Bank of England has released a paper termed the ‘one bank research agenda’ which discusses five main themes, spanning all aspects of central banking and focusing in particular on the intersections between policy areas, one of them being ‘The Central bank response to fundamental technological, institutional, societal and environmental change.’
They cited the innovations in payments and credit in recent times, in the shape of digital currencies and alternative sources of finance. Further it read “Digital currencies, potentially combined with mobile technology, may reshape the mechanisms for making secure payments, allowing transactions to be made directly between participants. This has potentially profound implications for a financial system whose payments mechanism depends on bank deposits that need to be created through credit. Similarly, technology has enabled the emergence of new business models, such as peer-to-peer lending and crowdfunding, which create alternative sources of finance for both individuals and businesses.”
The paper discussed the challenges of existing private digital currencies like Bitcoin. While it has shown that it is possible to transfer value securely without a trusted third party, existing private digital currencies have economic flaws which make them volatile. The distributed ledger technology that their payment systems rely on may have considerable promise. This raises the question of whether central banks should themselves make use of such technology to issue digital currencies.
They further discuss the various applications of digital currencies: It could be used as a new way of undertaking interbank settlement, or it could be made available to a wider range of banks and NBFIs. In principle, it might also be made available to non-financial firms and individuals generally, as banknotes are today. The costs and benefits for monetary and financial stability would likely vary in the different cases, being more pronounced the more widely a digital currency is held. For example, making central bank money widely available could have an impact on deposits held at commercial banks and a knock-on effect on the banking system. Another relevant issue is the impact that offering a new method of settlement in central bank money would have on existing payment systems.
Security continues to remain an important concern with digital currency, with the paper emphasising on devising a system which could utilise distributed ledger technology without compromising a central bank’s ability to control its currency and secure the system against systemic attack and the regulatory issues surrounding digital currency.

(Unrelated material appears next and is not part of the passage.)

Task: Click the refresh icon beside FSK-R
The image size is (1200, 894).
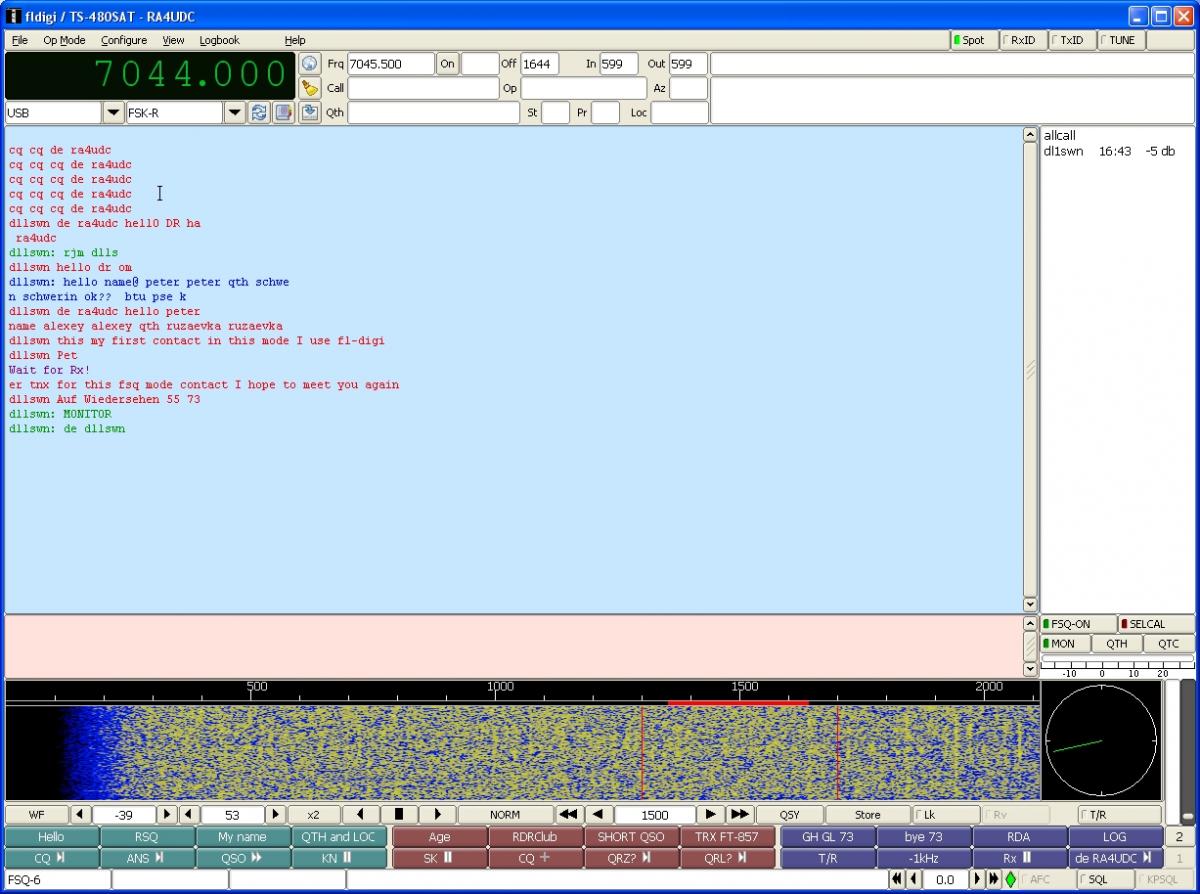Action: [259, 112]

The paper also discusses the implications for central bank policy of sustained growth of technology enabled alternative finance citing donation-based crowdfunding to invoice trading and peer-to-peer lending as examples. It addresses various areas which need more research and states that the changes that may arise from technology-enabled alternative finance could have implications for all areas of central bank policy, including monetary policy, microprudential policy and financial stability policy. For example, they could alter the transmission mechanism of monetary policy. And if they grow sufficiently, they could be a source of macroprudential and microprudential risks, with potential implications for regulation.
The Bank’s is attempting to embrace digital currency and financial technology, evident from the launch of its first ever visualisation competition in conjunction with the One Bank Research Agenda conference where they released six new publicly available Bank data sets. The winning entry will receive £5000. The Bank announced in its Strategic Plan their commitment to opening up more of our data to the public in order to crowdsource answers to key research questions and support collaborative research with Bank staff.